Le sentier serpentait entre les collines et Erwan marchait en silence depuis un moment quand il demanda :
- C’est encore loin pour arriver chez... euh... le monstre aux bras de foudre ?
- Oh oui ! Je me suis enfui pendant deux jours avant de vous rencontrer. Il faut traverser un endroit tout sec, puis longer la mer et après, il y a encore une grande forêt. Pourquoi ?
- Pour rien...
Le guichetier se renfrogna. Il ignorait s’il allait de nouveau disparaitre pour retourner dans le monde réel et quand cela se produirait. Lui qui, si peu de temps avant, brûlait de trouver le moyen de rentrer chez lui, était maintenant inquiet à cette idée. C’est qu’il ne voulait pas abandonner le gamin. Surtout qu’il avait vidé la bouteille d’alcool hindou... Pouvait-il en racheter ? Il n’était même pas sûr de retrouver le chemin de l’épicerie. Mais, après tout, il n’allait peut-être plus disparaitre. Le petit ne le faisait pas, lui. En tous cas, inutile de l’inquiéter avec ça pour le moment. Etre perdu dans un monde à la noix loin de sa maman était déjà bien assez pour son coeur tendre.

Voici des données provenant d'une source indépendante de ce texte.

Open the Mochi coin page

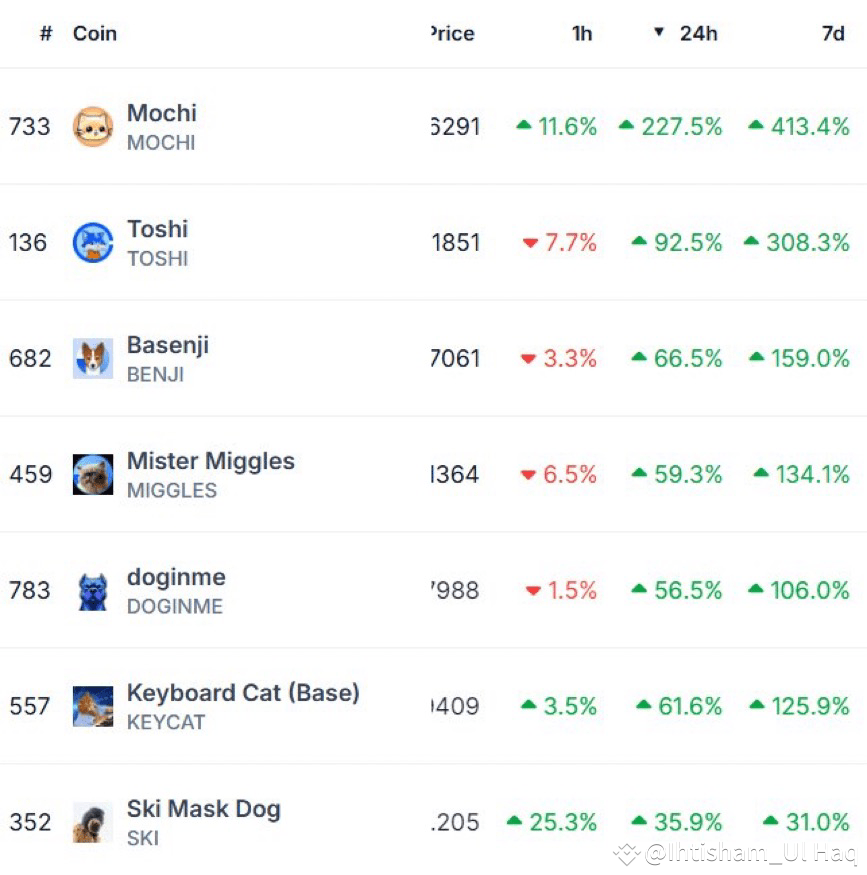pos(161,113)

La lumière commençait à diminuer quand l’odeur des embruns parvint aux narines d’Erwan. L’herbe soyeuse s’était raréfiée et il avançait à présent sur du sable que le vent sculptait en vaguelettes régulières. Au-dessus de lui, des bulles d’eau plus ou moins grosses flottaient dans les airs, se déformant et miroitant sous le soleil. A l’intérieur de certaines nageaient des animaux marins à l’apparence fantastique, raies géantes cuirassées, poissons multicolores munis de cornes, crevettes lumineuses. Un son grave et monocorde planait dans l’air, évoquant le chant d’une baleine. Erwan évitait de passer sous les masses aquatiques en suspension, de peur qu’elles ne cèdent subitement. L’eau, ce n’était pas trop son truc. Le bébé hérisson, quand à lui, observait le phénomène avec ravissement. La mer leur apparut soudain entre les dunes, étincelante, reflétant les mille couleurs du ciel bigarré, et ils s’arrêtèrent pour la contempler.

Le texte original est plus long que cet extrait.